Hi all,
I’m kubernetes newbie, I started to learn about K8S and I have read “Hands-on Kubernetes on Azure, Third Edition” and try AKS trial recently
I get this strange issue when trying to expose my app (nginx+php) with http and https , this is my ingress
apiVersion: networking.k8s.io/v1
kind: Ingress
metadata:
name: simple-frontend-ingress
annotations:
kubernetes.io/ingress.class: azure/application-gateway
spec:
tls:
- hosts:
- app.mydomain.com
secretName: my-tls
rules:
- host: app.mydomain.com
http:
paths:
- path: /
pathType: Prefix
backend:
service:
name: web-frontend-service
port:
number: 80
When I try to browse http://app.mydomain.com/test.php , I get error timeout, can’t connect to the server …
But I can browse https://myapp.mydomain.com/test.php
Instead , I should browse both http and https successfully , right ?
I want to know what’s wrong , please let me know if you need more information.
I wonder if configuring a TLS ingress is not inclusive of non-TLS ingress. When I checked out this I was left uncertain, because if you look at the Expose services over HTTPS section in isolation; you could assume it’s inclusive because it says “Now the guestbook application will be available on both HTTP and HTTPS”. However, if you look at the page from the top down as a guide, it could be exclusive, saying to have two separate configs, but that also doesn’t make sense to me because both resources would have the same name, but the referenced yaml files have different names… ¯\_(ツ)_/¯
If you configure this without spec.tls in it, does http work?
Hi protosam,
It works without spec.tls , I can browse http://app.mydomain.com/test.php successfully.
I was going to do it step by step : expose http → expose http & https both → redirect http to https , you know , to check how it works.
At the beginning they used “OR” word but at the end they used “AND” word 
It seems they applied “ing-guestbook.yaml” (expose http only) first , “ing-guestbook-tls.yaml” (Without specified hostname) next , then “ing-guestbook-tls-sni.yaml” (With specified hostname) finally to override ingress rule because they have same name ?
Should I try to use Nginx as Ingress instead of Azure Application Gateway ?
I’m of the opinion you should use whatever you like that works. These ingress options are just tools. If you like the Nginx controller, use it.
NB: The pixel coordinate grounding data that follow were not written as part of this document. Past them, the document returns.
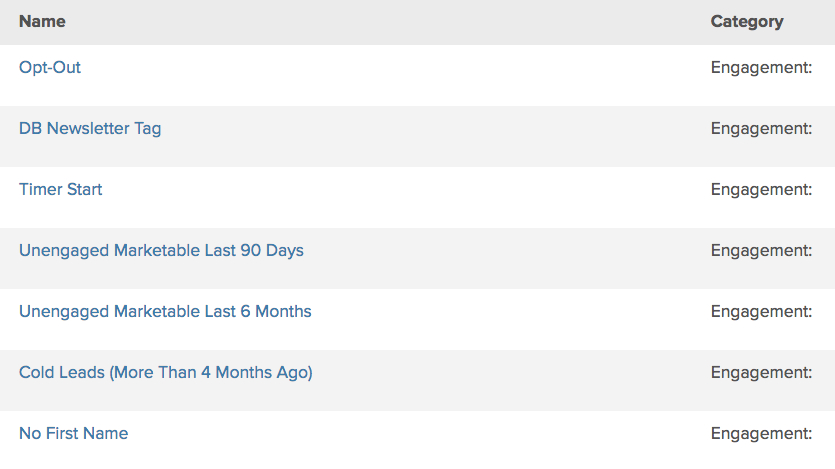Click No First Name's Engagement category cell
Viewport: 835px width, 469px height.
761,434
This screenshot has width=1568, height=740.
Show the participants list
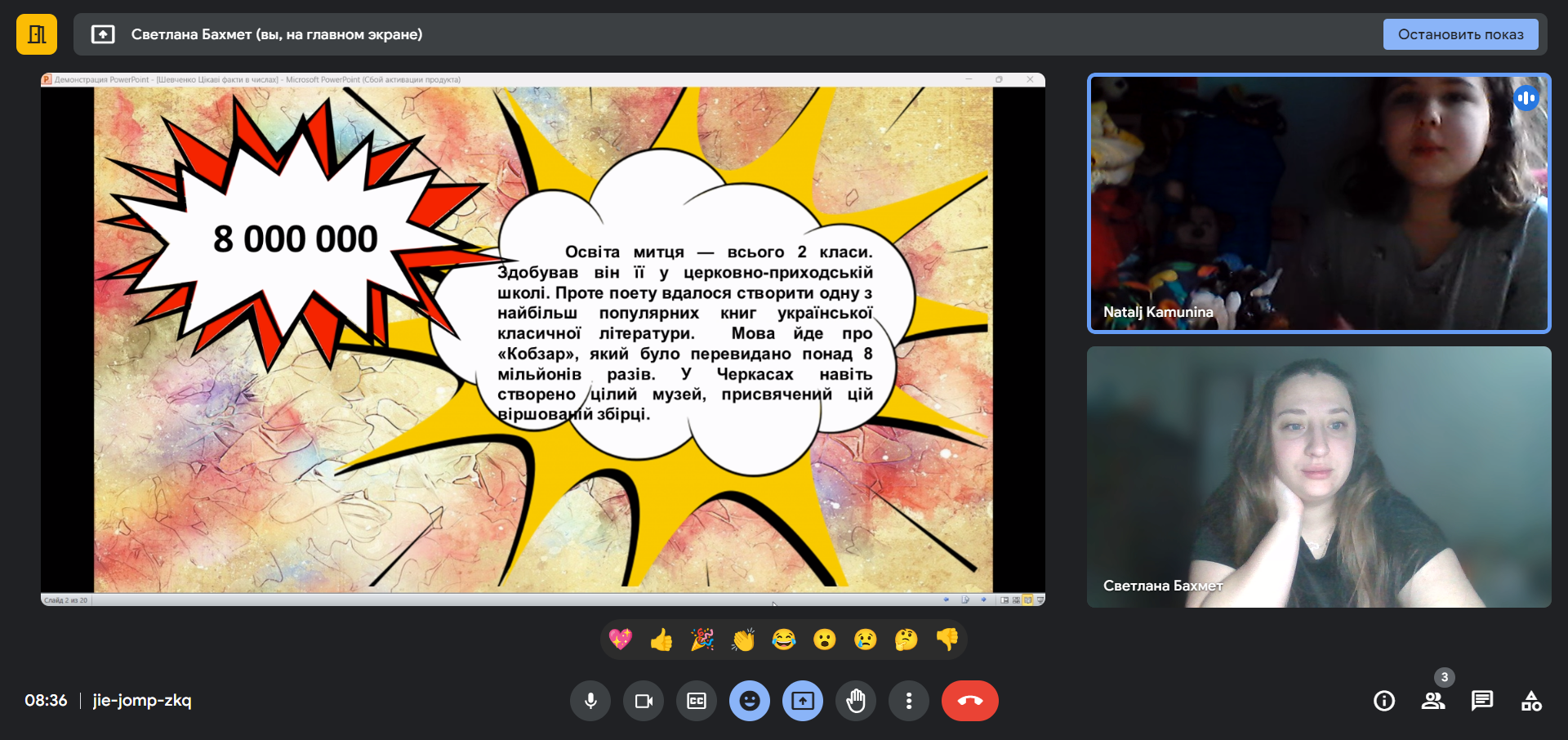click(x=1433, y=701)
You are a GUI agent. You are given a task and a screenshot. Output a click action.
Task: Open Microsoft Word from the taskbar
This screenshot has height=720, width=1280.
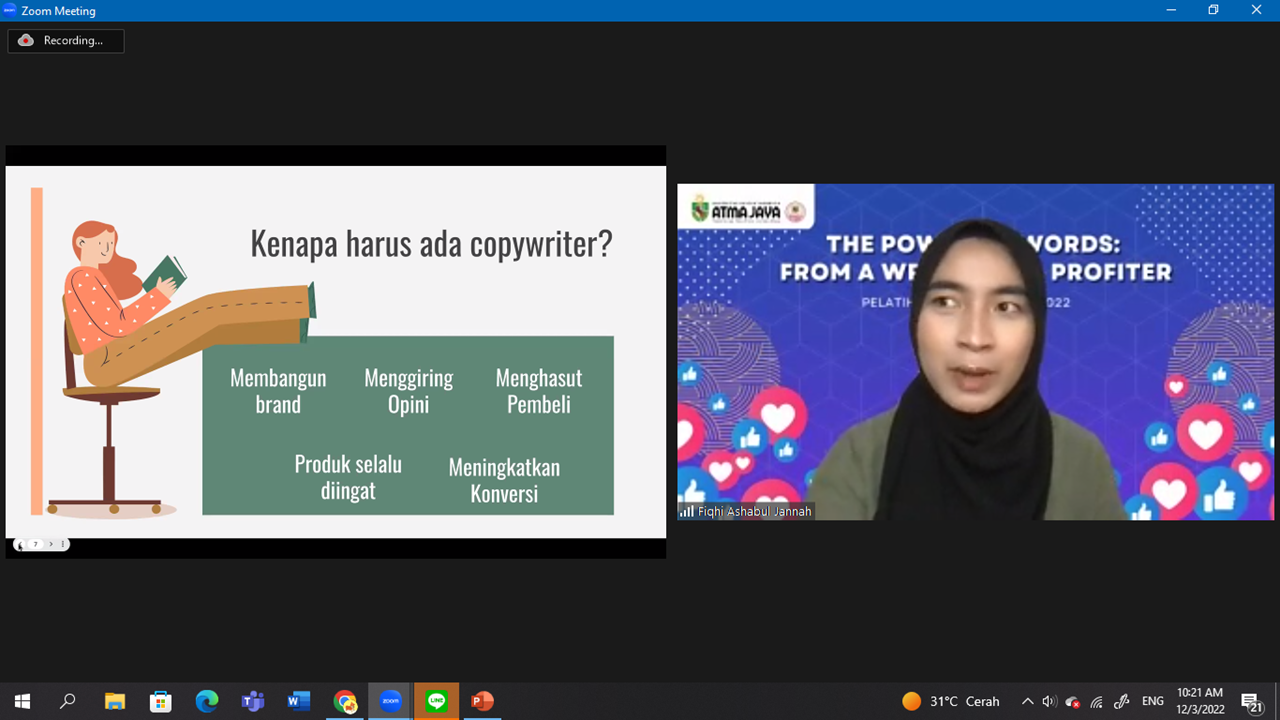(298, 701)
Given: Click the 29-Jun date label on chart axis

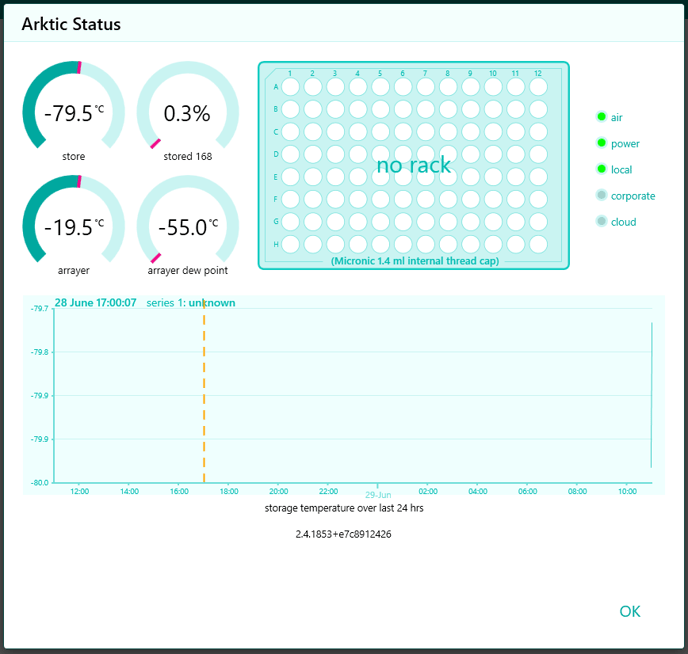Looking at the screenshot, I should pyautogui.click(x=378, y=495).
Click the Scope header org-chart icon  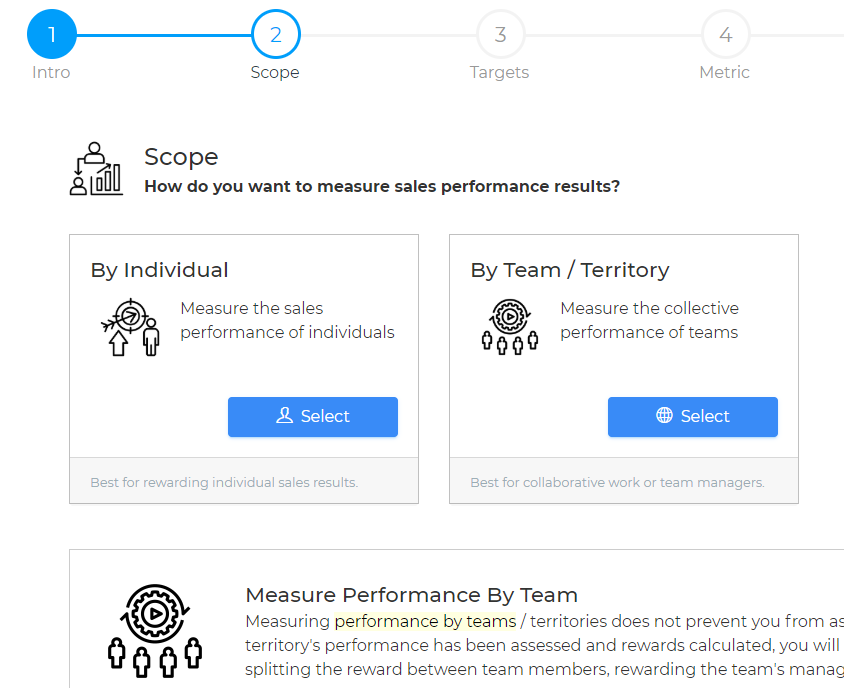pos(96,168)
If you want to live in the AKS ecosystem, there’s nothing wrong with that, you just gotta figure out how it works.
When I was mentioning the documentation, I was ultimately wondering if you actually just need two objects like this?
apiVersion: networking.k8s.io/v1
kind: Ingress
metadata:
name: simple-frontend-ingress
annotations:
kubernetes.io/ingress.class: azure/application-gateway
spec:
rules:
- host: app.mydomain.com
http:
paths:
- path: /
pathType: Prefix
backend:
service:
name: web-frontend-service
port:
number: 80
---
apiVersion: networking.k8s.io/v1
kind: Ingress
metadata:
name: simple-frontend-ingress-tls
annotations:
kubernetes.io/ingress.class: azure/application-gateway
spec:
tls:
- hosts:
- app.mydomain.com
secretName: my-tls
rules:
- host: app.mydomain.com
http:
paths:
- path: /
pathType: Prefix
backend:
service:
name: web-frontend-service
port:
number: 80
You are right, I need 2 individual ingress rules for http and https to expose both.